Textauszug:
<<<<
Wien (APA-ots) - Die starke Anhebung der EZB-Leitzinsen um mittlerweile

350 Basispunkte seit Mitte 2022 infolge der hohen Inflation führte

nach einer mehrjährigen Phase rückläufiger bzw. konstanter

Zinsniveaus zu einer Trendwende bei den Kundenzinssätzen. Im

Neugeschäft mit privaten Haushalten erreichten im Jänner 2023 sowohl

die Kredite (ohne Überziehungen) mit durchschnittlich 3,95 % als auch

gebundene Einlagen mit 2,03 % die höchsten Zinsniveaus seit über zehn

Jahren. Aufgrund des hohen Anteils variabel verzinster Kredite nahmen

auch die Zinsaufwendungen bestehender Kredite deutlich zu. Vor dem

Hintergrund der gestiegenen Zinssätze gingen die Neukreditvergaben

für den Wohnbau im zweiten Halbjahr 2022 deutlich zurück. Das höhere

Zinsniveau führte auch zu einer zunehmenden Nachfrage nach gebundenen

Einlagen.
>>>>
Datensätze:
<<<<
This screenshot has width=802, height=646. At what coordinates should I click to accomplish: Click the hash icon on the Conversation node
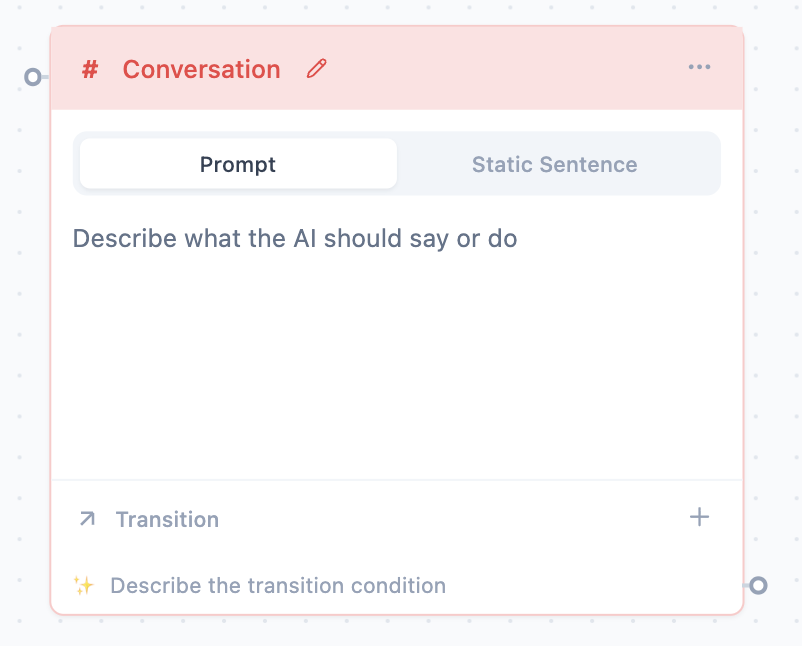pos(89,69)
>>>>
<<<<
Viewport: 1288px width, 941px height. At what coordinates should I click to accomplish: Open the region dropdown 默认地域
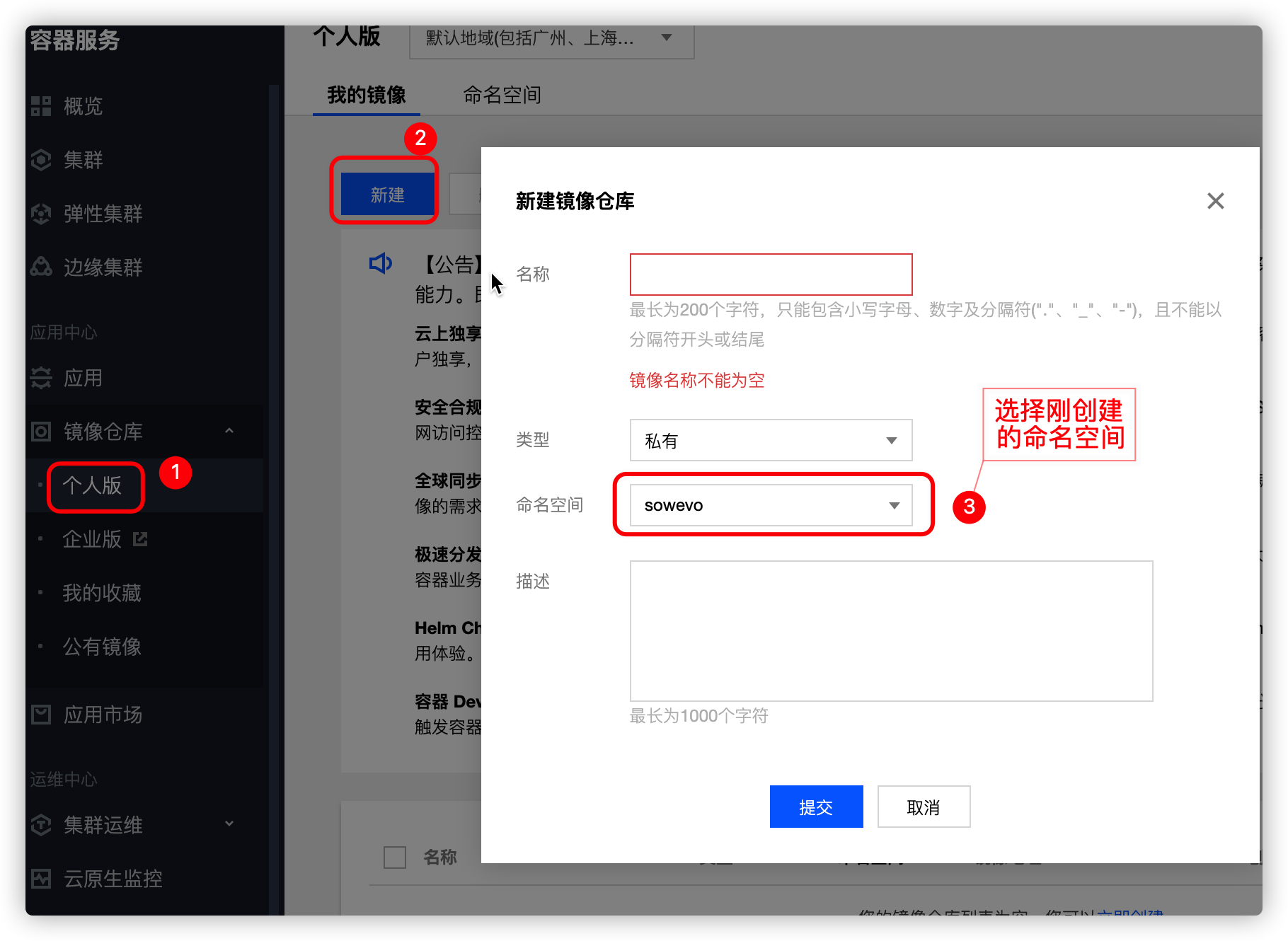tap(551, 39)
>>>>
Aufgabenstellung:
Beantworte diese Fragen mithilfe des Textauszugs:
(a) Um wie viele Basispunkte sind die EZB-Leitzinsen seit Mitte 2022 gestiegen?
(b) Welchen durchschnittlichen Zinssatz erreichten gebundene Einlagen im Neugeschäft mit privaten Haushalten im Jänner 2023?
(c) In welchem Zeitraum gingen die Neukreditvergaben für den Wohnbau deutlich zurück?

Ergebnis der Übung:
(a) Um 350 Basispunkte.
(b) 2,03 %.
(c) Im zweiten Halbjahr 2022.